The Cannone da 152/45 modello 1911 was an Italian naval gun built by the Ansaldo company. It formed the secondary armament of the two Andrea Doria-class dreadnought battleships built during World War I. A number of guns were also converted to siege artillery and coastal artillery roles and served during both world wars.

==Variants==
- Coastal artillery - An unknown number of guns were mounted on shielded pedestal mounts as coastal artillery during both world wars.

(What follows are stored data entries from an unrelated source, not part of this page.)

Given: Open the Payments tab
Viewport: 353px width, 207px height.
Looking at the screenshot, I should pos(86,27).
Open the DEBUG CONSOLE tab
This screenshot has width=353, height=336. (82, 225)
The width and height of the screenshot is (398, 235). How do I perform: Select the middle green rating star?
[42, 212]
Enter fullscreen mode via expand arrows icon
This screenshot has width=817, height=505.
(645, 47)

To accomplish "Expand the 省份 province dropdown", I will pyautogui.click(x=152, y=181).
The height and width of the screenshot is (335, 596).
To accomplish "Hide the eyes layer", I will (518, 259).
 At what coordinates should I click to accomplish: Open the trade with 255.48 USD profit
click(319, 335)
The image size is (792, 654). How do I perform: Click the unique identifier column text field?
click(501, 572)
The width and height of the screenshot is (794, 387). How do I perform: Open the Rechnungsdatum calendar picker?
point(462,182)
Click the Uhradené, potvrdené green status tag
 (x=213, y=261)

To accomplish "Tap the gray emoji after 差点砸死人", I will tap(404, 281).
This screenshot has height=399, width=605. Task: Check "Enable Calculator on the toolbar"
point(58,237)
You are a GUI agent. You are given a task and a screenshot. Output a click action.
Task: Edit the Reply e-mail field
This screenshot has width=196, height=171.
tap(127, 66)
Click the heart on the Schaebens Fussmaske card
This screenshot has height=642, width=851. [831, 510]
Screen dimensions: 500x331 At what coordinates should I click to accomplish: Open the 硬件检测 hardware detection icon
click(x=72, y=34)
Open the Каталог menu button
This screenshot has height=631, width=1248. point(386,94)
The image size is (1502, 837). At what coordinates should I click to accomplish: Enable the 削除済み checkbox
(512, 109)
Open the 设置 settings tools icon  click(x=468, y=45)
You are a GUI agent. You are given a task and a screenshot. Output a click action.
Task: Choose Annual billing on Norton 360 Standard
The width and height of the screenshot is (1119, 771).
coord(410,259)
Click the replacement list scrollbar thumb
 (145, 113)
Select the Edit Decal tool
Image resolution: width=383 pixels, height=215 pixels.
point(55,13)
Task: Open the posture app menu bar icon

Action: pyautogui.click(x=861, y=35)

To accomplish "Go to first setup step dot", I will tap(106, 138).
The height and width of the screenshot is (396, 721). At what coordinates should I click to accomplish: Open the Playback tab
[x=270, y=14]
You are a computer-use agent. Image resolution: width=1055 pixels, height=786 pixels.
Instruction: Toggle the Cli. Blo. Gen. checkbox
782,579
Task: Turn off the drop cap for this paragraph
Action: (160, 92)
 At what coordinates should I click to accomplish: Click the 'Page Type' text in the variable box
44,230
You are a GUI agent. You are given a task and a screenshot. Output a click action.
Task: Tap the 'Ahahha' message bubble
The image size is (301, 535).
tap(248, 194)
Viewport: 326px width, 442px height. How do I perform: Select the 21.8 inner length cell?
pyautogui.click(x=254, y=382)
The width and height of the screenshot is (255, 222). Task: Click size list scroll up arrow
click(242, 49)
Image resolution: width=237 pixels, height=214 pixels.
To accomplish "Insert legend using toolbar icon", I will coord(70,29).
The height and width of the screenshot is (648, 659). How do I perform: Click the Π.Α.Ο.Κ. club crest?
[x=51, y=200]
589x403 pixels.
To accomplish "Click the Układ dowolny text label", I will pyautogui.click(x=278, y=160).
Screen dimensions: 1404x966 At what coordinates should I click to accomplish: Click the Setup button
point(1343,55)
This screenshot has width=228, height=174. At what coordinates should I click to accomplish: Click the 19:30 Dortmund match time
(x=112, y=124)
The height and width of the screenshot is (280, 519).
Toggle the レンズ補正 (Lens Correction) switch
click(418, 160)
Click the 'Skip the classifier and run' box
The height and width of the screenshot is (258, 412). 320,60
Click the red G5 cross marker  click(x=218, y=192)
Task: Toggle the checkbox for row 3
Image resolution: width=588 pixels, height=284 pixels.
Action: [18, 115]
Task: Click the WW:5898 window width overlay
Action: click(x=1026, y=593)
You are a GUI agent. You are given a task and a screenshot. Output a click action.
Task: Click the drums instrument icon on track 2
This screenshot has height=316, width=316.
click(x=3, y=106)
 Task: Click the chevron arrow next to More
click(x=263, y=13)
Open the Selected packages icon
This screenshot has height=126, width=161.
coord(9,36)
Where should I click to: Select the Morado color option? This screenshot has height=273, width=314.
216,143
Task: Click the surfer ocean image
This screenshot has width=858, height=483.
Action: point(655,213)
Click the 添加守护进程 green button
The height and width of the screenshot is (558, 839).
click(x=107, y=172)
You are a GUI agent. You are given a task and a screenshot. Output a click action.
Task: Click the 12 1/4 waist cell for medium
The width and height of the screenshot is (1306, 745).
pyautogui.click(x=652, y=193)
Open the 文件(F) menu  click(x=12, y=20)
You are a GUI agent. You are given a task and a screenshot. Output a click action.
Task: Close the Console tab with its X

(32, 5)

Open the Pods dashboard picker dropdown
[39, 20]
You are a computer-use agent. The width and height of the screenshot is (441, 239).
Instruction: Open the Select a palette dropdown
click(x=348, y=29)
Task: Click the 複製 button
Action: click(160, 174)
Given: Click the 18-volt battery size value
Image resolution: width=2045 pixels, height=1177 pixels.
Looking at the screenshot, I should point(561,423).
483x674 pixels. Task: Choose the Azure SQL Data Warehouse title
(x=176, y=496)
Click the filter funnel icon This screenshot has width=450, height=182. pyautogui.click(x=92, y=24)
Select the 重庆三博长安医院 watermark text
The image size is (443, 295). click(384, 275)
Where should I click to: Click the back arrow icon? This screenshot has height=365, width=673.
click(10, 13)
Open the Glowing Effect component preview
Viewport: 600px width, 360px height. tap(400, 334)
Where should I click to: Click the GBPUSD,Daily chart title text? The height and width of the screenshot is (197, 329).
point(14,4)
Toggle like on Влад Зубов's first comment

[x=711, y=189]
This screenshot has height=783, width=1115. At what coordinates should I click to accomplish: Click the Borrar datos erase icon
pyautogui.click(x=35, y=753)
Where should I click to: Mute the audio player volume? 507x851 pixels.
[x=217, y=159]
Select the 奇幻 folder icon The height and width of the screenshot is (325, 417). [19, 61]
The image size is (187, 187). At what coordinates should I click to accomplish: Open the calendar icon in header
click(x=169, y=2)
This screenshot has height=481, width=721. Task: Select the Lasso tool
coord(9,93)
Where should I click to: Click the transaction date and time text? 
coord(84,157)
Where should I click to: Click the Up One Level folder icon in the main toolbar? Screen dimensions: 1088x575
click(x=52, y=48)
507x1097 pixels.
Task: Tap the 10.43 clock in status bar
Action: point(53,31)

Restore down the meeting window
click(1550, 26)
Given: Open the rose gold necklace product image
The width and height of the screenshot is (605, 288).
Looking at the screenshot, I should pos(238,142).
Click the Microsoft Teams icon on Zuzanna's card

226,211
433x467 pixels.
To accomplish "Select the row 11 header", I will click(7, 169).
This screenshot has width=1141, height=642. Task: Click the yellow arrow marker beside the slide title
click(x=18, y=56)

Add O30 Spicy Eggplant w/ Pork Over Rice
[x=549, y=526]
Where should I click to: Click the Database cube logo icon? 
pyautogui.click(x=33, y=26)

- Naval artillery - The secondary armament of this class of two ships consisted of sixteen 45-calibre 152-millimetre (6 in) guns, mounted in single casemates along the sides of the hull underneath the main guns. These guns could traverse 60 degrees, depress to −5 degrees and had a maximum elevation of +20 degrees. The gun mounts had a reputation of being wet in heavy seas and when the ships were modernized these gun positions were removed and the surplus guns were redeployed.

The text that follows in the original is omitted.